#### [Exercise details]
Every line below that holds the word "each" counts once; please tally them and give only the total.

#### [Available data]
****************

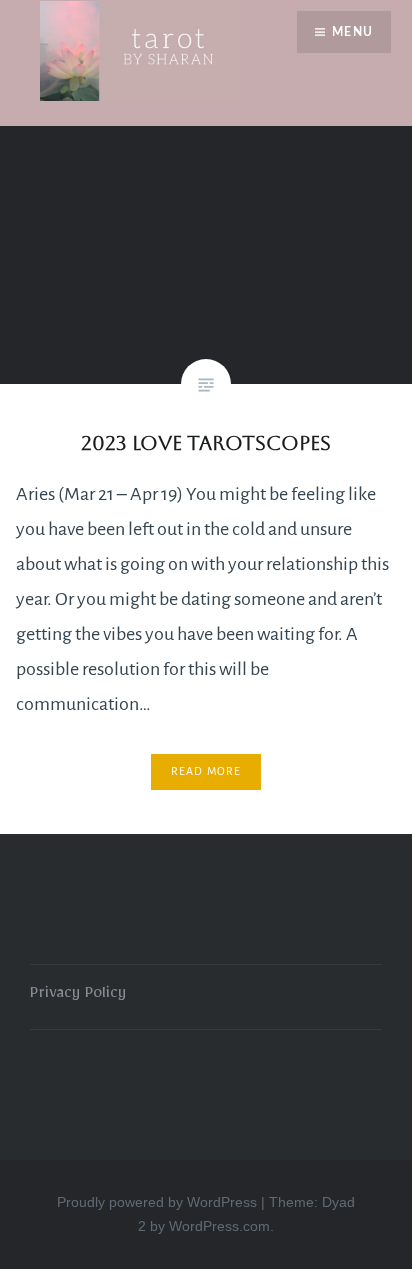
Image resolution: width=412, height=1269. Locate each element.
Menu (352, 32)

****************

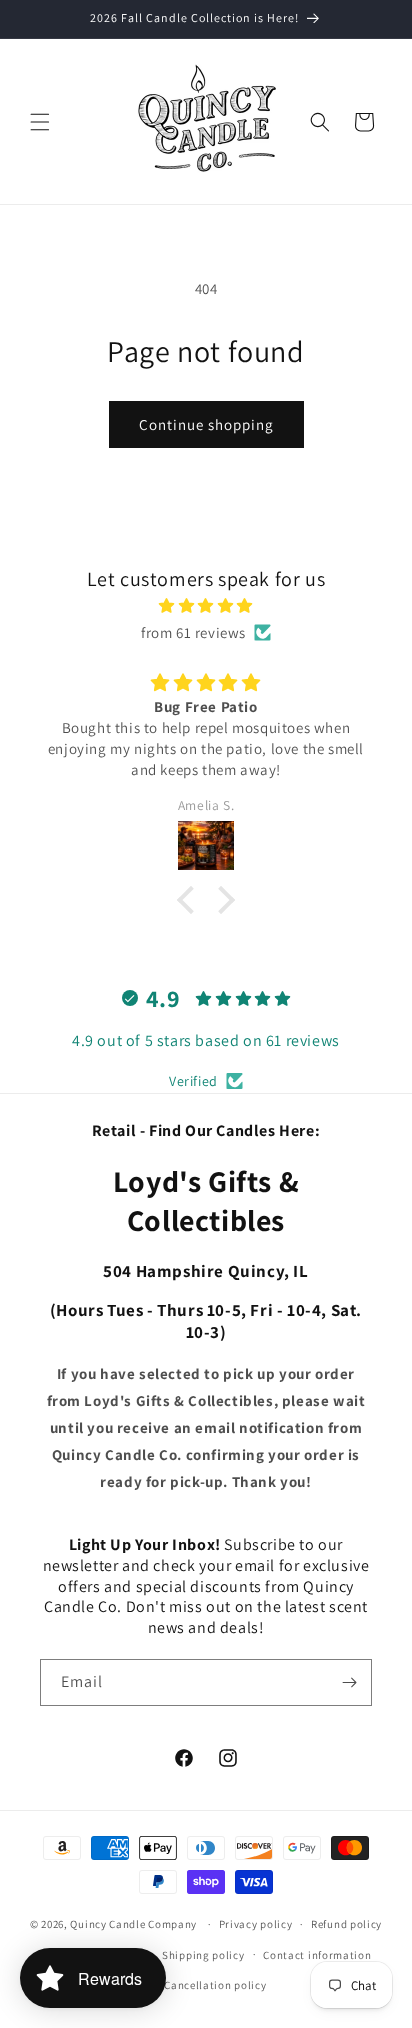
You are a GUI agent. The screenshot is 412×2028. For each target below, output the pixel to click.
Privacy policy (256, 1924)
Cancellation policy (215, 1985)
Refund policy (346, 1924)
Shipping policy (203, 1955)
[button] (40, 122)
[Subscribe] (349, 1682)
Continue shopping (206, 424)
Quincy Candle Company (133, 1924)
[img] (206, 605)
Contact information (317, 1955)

****************

#### [Your response]
2